= CNTRL: Beyond EDM =

North American educational initiative

CNTRL: Beyond EDM was an educational initiative, centred on electronic dance music (EDM), and comprising music production seminars, lessons in the music business and live music performances on a tour of North American universities.

==Overview==
Organised by a core team of Richie Hawtin, Loco Dice and Ean Golden, the tour included many high-profile guest speakers and performers. Their stated aim was "engaging young North American fans of EDM and showing them the roots of the music, the history of a global movement and demonstrating what the future of music technology and performance has the power to become." Partners included Sennheiser, New York DJ school Dubspot and DJTechtools magazine.
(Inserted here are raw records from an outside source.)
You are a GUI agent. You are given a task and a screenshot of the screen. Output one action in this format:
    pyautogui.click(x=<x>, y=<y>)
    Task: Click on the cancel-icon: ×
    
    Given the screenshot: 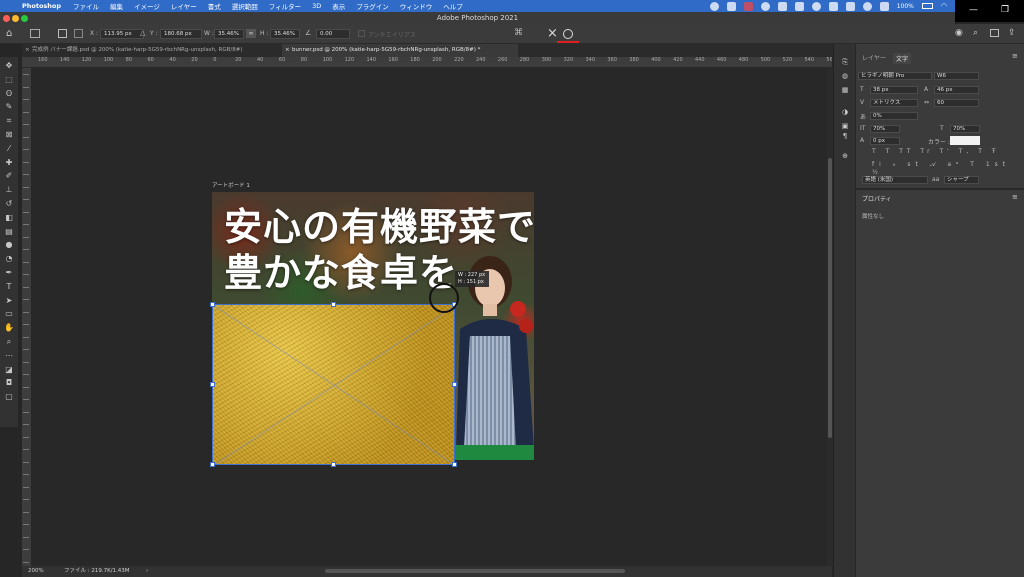 What is the action you would take?
    pyautogui.click(x=552, y=34)
    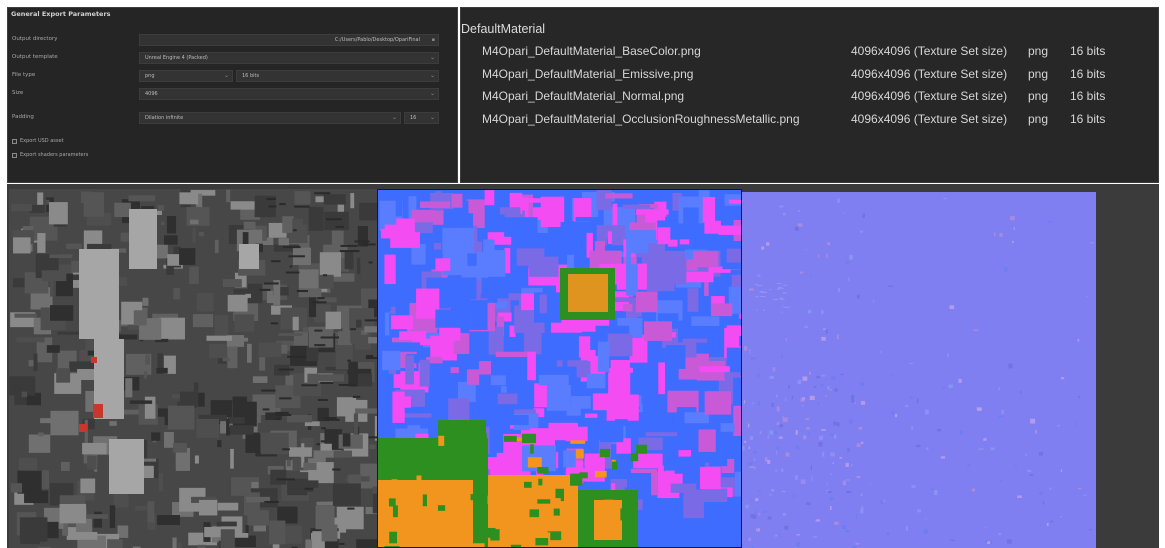 The image size is (1165, 548). What do you see at coordinates (414, 118) in the screenshot?
I see `padding-amount-value: 16` at bounding box center [414, 118].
The CNTRL branding featured a fingerprint/circuitboard logo representing the expression of musicians' individuality through electronics.

==Events==
The first series of events took place in October and November 2012, touring the east coast of the United States and Canada. Seminars were held in:

- University at Buffalo, Buffalo, New York
- Syracuse University, Syracuse, New York
- Berklee College of Music, Boston, Massachusetts
- American University, Washington, District of Columbia
- Drexel University, Philadelphia, Pennsylvania
- Tisch School of the Arts, New York, New York

- McGill University, Montreal, Quebec
- University of Western Ontario, London, Ontario
- University of Windsor, Windsor, Ontario
- Ryerson University, Toronto, Ontario
- Wayne State University, Detroit, Michigan
- University of Illinois, Urbana, Illinois

- University of Michigan, Ann Arbor, Michigan
- University of Dayton, Dayton, Ohio
- Columbia College Chicago, Chicago, Illinois
- Madison Media Institute, Madison, Wisconsin
- Slam Academy, Minneapolis, Minnesota

Each was followed by an evening performance at a nearby venue. A further event took place in March 2013 at the SXSW music festival in Austin, Texas.